◆ **WORK TO COMPLETE**
A. For the account of the plane crash on the Potomac River, state whether each statement agrees with the text, answering yes or no and quoting the deciding words: (i) Seventy-four people on the plane died. (ii) The passengers in the van felt the impact of the plane on the bridge. (iii) The pilots in the van expected the airport to remain open.
B. Carry on the account of the plane crash on the Potomac River from the point at which it stops.

◆ **PASSAGE PROVIDED**
Thirty years ago today, a plane hit the side of a bridge over the Potomac River and slid down into the icy water. Seventy-four people on the plane died. Only four were pulled to safety.
I was in an airport van on the opposite side of the bridge when it happened.
I was trying to get to the airport to fly home after attending a conference in Washington, D.C. The van also carried several pilots, all of whom were predicting an airport shutdown because of poor visibility and the icy sleet that was falling.
Sitting in traffic in that van, we heard on the radio that a plane had hit the 14th Street Bridge. One woman screamed, “We are on that bridge!” We had not seen the plane or felt the impact on the opposite side. As we inched along in the van, we did see people on the other side leaping out of their cars and throwing their coats into the water. We saw emergency vehicles stuck in traffic. We saw military helicopters flying in.

Entries on where items appear
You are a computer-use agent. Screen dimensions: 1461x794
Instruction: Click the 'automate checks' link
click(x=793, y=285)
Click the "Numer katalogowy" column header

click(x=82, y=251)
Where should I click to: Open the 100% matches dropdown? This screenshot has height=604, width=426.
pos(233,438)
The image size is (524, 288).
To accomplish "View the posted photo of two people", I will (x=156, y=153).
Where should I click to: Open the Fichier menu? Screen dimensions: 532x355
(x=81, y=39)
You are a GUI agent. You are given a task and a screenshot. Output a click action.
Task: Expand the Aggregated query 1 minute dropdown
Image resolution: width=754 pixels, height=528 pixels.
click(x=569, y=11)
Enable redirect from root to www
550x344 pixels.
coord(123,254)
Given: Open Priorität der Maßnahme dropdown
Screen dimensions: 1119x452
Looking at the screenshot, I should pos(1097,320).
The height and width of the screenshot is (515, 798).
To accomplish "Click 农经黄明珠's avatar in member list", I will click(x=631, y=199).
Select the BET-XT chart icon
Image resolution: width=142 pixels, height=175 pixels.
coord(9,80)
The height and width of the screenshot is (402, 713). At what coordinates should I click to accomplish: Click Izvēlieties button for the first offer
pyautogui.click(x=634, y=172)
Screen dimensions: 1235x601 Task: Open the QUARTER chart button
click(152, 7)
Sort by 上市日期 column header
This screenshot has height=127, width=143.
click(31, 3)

◆ **EXERCISE RESPONSES**
A.
(i) Yes: "Seventy-four people on the plane died."
(ii) No: "We had not seen the plane or felt the impact on the opposite side."
(iii) No: "all of whom were predicting an airport shutdown because of poor visibility and the icy sleet that was falling."

B.
Once across the bridge, I asked the driver to let me out of the van. There was no point in going to the airport -- the radio announcer had already said it was closed. No one else seemed inclined to leave the van, but I insisted that the driver get my suitcase and let me out.
I slogged up a hill through the ice and snow and walked into a hotel. I tried to get a room, but was told the hotel was fully booked. I walked into the bar and ordered a shot of Jameson's, straight up. A man sat down next to me, leered and offered to let me sleep in his hotel room.
I slid off the bar stool and went to the bank of telephones, where there was a line. “Phone service is spotty,” said a woman whose call went through and then was cut off. When I got a phone, I called a man I had met at the conference, a man who worked in Washington as a lobbyist for the educational consortium my company was part of. I asked what he thought I should do. He told me to head back to my hotel in the city, that he would call and get my room back.
Next, I asked at the front desk where to catch the Metro. The desk clerk told me there had been an accident on the Metro -- that it was closed. I asked the clerk to call a cab for me. “A cab?” he said. “There will be no cabs, not with the airport and the bridge closed. And now the roads are closing, because of the ice storm.”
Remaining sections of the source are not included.